The Heartsease is a housing estate located in Norwich, Norfolk and takes its name from the heartsease, a common European wild flower.

==Location==
The estate is approximately 2.5 mi north-east of the city centre and is bounded by Heartsease Lane to the west, Woodside Road to the east, Plumstead Road B1140 and Salhouse Road form the southern and northern boundaries respectively.

==History==
Heartsease estate was originally agricultural land close to Mousehold Heath. At the beginning of the 20th century it was used by the Norfolk Regiment as a drill ground. In October, 1914 it was taken over by the Royal Flying Corps to become RAF Mousehold Heath. By 1933, it became the first Norwich Airport, however by WW2 it had fallen into disuse. Several local companies manufacturing aircraft were based at the aerodrome including Boulton and Paul.

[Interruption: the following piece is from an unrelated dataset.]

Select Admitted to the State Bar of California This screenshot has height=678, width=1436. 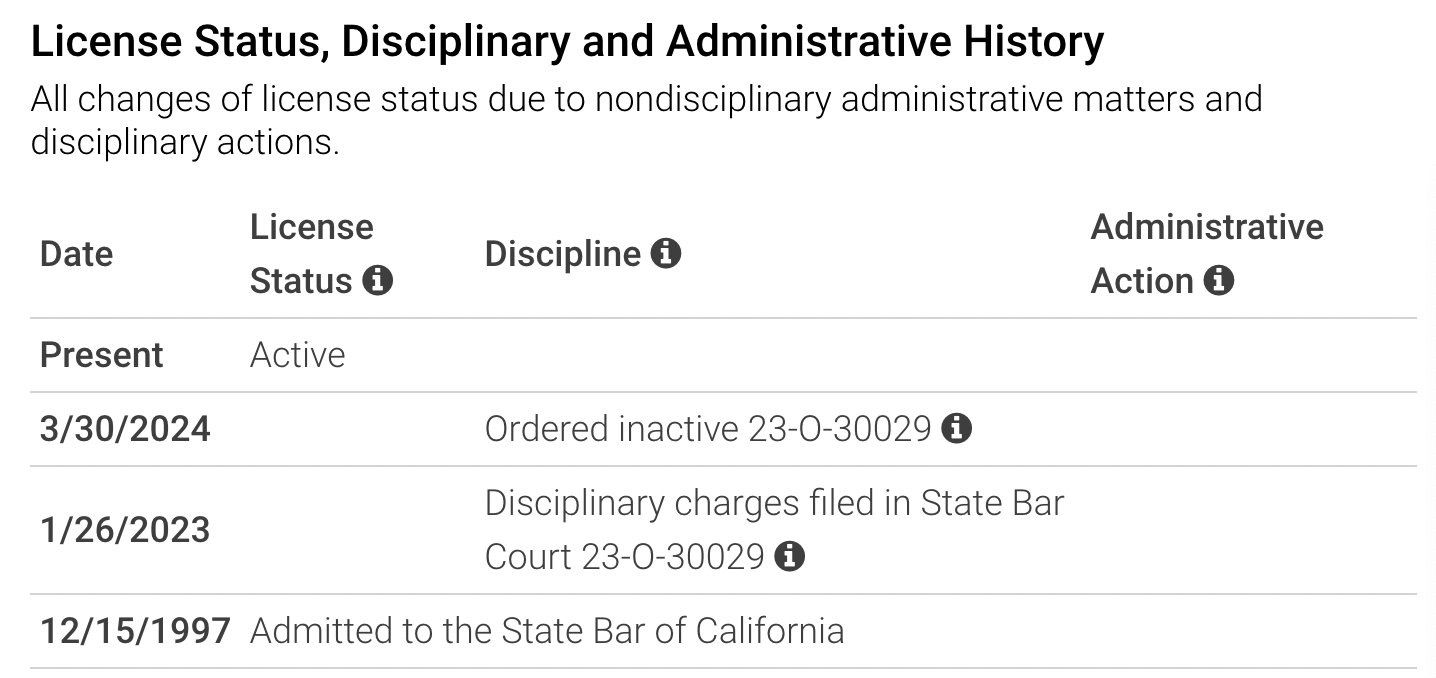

Work began building the estate after WW2 and was completed by the mid-1950s. Much of the housing is terraced, mixed with two-storey blocks of flats and maisonettes. With the addition of three tower blocks built in the 1960s and some infilling in the subsequent years.

== St Francis church==
The church is dedicated to St Francis of Assisi and was designed by J P Chaplin and opened in 1957. Located in the centre of the estate at Rider Haggard Road, the church frontage is adorned with a bronze sculpture depicting St Francis.

==Schools==
Heartsease High School was part of the original design for the estate and was later replaced by the Open Academy which relocated to new buildings in September 2010 at the cost of £21 million.

==Amenities==
Amenities on the estate included shopping parades, two churches, schools, pub (closed) and essential services.

==Notable people==
- Stuart Ashen, comedian, reviewer of mostly low-quality products, writer, actor, animator and internet personality.